--- START ---
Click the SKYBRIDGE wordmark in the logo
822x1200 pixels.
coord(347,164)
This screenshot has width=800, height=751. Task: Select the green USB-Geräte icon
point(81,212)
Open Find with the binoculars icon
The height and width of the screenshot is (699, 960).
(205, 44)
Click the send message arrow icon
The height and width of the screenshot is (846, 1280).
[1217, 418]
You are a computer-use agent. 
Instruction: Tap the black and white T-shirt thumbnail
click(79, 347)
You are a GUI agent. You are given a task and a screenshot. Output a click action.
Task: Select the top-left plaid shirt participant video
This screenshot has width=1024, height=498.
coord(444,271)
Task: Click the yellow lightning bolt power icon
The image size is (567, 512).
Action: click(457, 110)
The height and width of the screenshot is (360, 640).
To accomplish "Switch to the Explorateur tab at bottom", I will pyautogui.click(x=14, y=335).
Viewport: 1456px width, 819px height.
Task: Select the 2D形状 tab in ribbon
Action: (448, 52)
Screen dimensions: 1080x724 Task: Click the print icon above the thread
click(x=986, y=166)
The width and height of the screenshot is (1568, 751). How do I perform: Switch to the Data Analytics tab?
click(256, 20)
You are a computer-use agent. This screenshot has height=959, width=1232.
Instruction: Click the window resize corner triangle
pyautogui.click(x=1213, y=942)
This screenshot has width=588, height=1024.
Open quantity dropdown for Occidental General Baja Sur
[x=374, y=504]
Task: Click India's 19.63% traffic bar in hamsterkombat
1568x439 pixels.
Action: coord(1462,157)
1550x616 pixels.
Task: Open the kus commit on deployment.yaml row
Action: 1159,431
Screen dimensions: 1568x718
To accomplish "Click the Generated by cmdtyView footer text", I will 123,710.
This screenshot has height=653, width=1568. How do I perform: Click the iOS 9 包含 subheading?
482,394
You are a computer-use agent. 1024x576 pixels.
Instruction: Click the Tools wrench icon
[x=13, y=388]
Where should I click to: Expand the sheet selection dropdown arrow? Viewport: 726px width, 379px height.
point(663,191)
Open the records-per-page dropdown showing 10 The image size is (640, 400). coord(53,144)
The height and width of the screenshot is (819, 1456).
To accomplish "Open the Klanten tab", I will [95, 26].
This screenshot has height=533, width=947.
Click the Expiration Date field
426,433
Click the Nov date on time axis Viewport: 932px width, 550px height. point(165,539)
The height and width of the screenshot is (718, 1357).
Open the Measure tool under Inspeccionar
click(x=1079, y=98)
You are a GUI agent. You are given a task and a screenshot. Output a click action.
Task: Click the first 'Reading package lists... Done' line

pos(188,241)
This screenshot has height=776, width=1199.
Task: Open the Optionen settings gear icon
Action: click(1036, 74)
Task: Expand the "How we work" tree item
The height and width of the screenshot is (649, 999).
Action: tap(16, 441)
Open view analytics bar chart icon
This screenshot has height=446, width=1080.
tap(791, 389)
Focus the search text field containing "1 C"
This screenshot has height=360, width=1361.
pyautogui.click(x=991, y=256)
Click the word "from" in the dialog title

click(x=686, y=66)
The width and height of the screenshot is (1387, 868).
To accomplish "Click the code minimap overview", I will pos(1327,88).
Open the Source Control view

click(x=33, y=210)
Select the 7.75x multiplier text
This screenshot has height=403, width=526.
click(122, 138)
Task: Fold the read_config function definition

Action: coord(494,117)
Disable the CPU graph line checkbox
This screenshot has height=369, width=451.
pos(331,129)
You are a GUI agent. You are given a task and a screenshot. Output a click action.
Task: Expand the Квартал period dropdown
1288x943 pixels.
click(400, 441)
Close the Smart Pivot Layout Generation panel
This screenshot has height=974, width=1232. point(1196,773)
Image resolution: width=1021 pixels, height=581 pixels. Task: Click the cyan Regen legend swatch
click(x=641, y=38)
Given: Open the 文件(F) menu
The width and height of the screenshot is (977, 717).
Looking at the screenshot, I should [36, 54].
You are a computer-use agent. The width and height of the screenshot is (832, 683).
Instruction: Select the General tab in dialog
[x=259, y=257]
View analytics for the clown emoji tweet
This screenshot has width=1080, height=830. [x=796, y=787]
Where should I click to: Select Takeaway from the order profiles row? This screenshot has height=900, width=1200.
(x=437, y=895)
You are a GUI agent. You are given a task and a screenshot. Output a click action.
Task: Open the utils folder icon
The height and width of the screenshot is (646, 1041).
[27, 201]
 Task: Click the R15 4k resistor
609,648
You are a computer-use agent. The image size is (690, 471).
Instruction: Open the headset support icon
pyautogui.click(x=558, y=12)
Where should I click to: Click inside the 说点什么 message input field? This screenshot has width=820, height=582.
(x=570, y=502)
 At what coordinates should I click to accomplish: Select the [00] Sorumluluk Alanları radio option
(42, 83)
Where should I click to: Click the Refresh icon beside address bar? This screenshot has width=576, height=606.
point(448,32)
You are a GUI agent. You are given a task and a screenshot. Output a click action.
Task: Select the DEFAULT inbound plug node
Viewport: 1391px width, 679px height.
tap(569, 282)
--- END ---
Retype the data exactly.

**SOLUTION**
Click the SKYBRIDGE wordmark in the logo
822x1200 pixels.
coord(347,164)
This screenshot has width=800, height=751. Task: Select the green USB-Geräte icon
point(81,212)
Open Find with the binoculars icon
The height and width of the screenshot is (699, 960).
(205, 44)
Click the send message arrow icon
The height and width of the screenshot is (846, 1280).
[1217, 418]
You are a computer-use agent. 
Instruction: Tap the black and white T-shirt thumbnail
click(79, 347)
You are a GUI agent. You are given a task and a screenshot. Output a click action.
Task: Select the top-left plaid shirt participant video
This screenshot has width=1024, height=498.
coord(444,271)
Task: Click the yellow lightning bolt power icon
The image size is (567, 512).
Action: click(457, 110)
The height and width of the screenshot is (360, 640).
To accomplish "Switch to the Explorateur tab at bottom", I will pyautogui.click(x=14, y=335).
Viewport: 1456px width, 819px height.
Task: Select the 2D形状 tab in ribbon
Action: (448, 52)
Screen dimensions: 1080x724 Task: Click the print icon above the thread
click(x=986, y=166)
The width and height of the screenshot is (1568, 751). How do I perform: Switch to the Data Analytics tab?
click(256, 20)
You are a computer-use agent. This screenshot has height=959, width=1232.
Instruction: Click the window resize corner triangle
pyautogui.click(x=1213, y=942)
This screenshot has width=588, height=1024.
Open quantity dropdown for Occidental General Baja Sur
[x=374, y=504]
Task: Click India's 19.63% traffic bar in hamsterkombat
1568x439 pixels.
Action: coord(1462,157)
1550x616 pixels.
Task: Open the kus commit on deployment.yaml row
Action: 1159,431
Screen dimensions: 1568x718
To accomplish "Click the Generated by cmdtyView footer text", I will 123,710.
This screenshot has height=653, width=1568. How do I perform: Click the iOS 9 包含 subheading?
482,394
You are a computer-use agent. 1024x576 pixels.
Instruction: Click the Tools wrench icon
[x=13, y=388]
Where should I click to: Expand the sheet selection dropdown arrow? Viewport: 726px width, 379px height.
point(663,191)
Open the records-per-page dropdown showing 10 The image size is (640, 400). coord(53,144)
The height and width of the screenshot is (819, 1456).
To accomplish "Open the Klanten tab", I will [95, 26].
This screenshot has height=533, width=947.
Click the Expiration Date field
426,433
Click the Nov date on time axis Viewport: 932px width, 550px height. point(165,539)
The height and width of the screenshot is (718, 1357).
Open the Measure tool under Inspeccionar
click(x=1079, y=98)
You are a GUI agent. You are given a task and a screenshot. Output a click action.
Task: Click the first 'Reading package lists... Done' line

pos(188,241)
This screenshot has height=776, width=1199.
Task: Open the Optionen settings gear icon
Action: click(1036, 74)
Task: Expand the "How we work" tree item
The height and width of the screenshot is (649, 999).
Action: tap(16, 441)
Open view analytics bar chart icon
This screenshot has height=446, width=1080.
tap(791, 389)
Focus the search text field containing "1 C"
This screenshot has height=360, width=1361.
pyautogui.click(x=991, y=256)
Click the word "from" in the dialog title

click(x=686, y=66)
The width and height of the screenshot is (1387, 868).
To accomplish "Click the code minimap overview", I will pos(1327,88).
Open the Source Control view

click(x=33, y=210)
Select the 7.75x multiplier text
This screenshot has height=403, width=526.
click(122, 138)
Task: Fold the read_config function definition

Action: coord(494,117)
Disable the CPU graph line checkbox
This screenshot has height=369, width=451.
pos(331,129)
You are a GUI agent. You are given a task and a screenshot. Output a click action.
Task: Expand the Квартал period dropdown
1288x943 pixels.
click(400, 441)
Close the Smart Pivot Layout Generation panel
This screenshot has height=974, width=1232. point(1196,773)
Image resolution: width=1021 pixels, height=581 pixels. Task: Click the cyan Regen legend swatch
click(x=641, y=38)
Given: Open the 文件(F) menu
The width and height of the screenshot is (977, 717).
Looking at the screenshot, I should [36, 54].
You are a computer-use agent. The width and height of the screenshot is (832, 683).
Instruction: Select the General tab in dialog
[x=259, y=257]
View analytics for the clown emoji tweet
This screenshot has width=1080, height=830. [x=796, y=787]
Where should I click to: Select Takeaway from the order profiles row? This screenshot has height=900, width=1200.
(x=437, y=895)
You are a GUI agent. You are given a task and a screenshot. Output a click action.
Task: Open the utils folder icon
The height and width of the screenshot is (646, 1041).
[27, 201]
 Task: Click the R15 4k resistor
609,648
You are a computer-use agent. The image size is (690, 471).
Instruction: Open the headset support icon
pyautogui.click(x=558, y=12)
Where should I click to: Click inside the 说点什么 message input field? This screenshot has width=820, height=582.
(x=570, y=502)
 At what coordinates should I click to accomplish: Select the [00] Sorumluluk Alanları radio option
(42, 83)
Where should I click to: Click the Refresh icon beside address bar? This screenshot has width=576, height=606.
point(448,32)
You are a GUI agent. You are given a task and a screenshot. Output a click action.
Task: Select the DEFAULT inbound plug node
Viewport: 1391px width, 679px height.
tap(569, 282)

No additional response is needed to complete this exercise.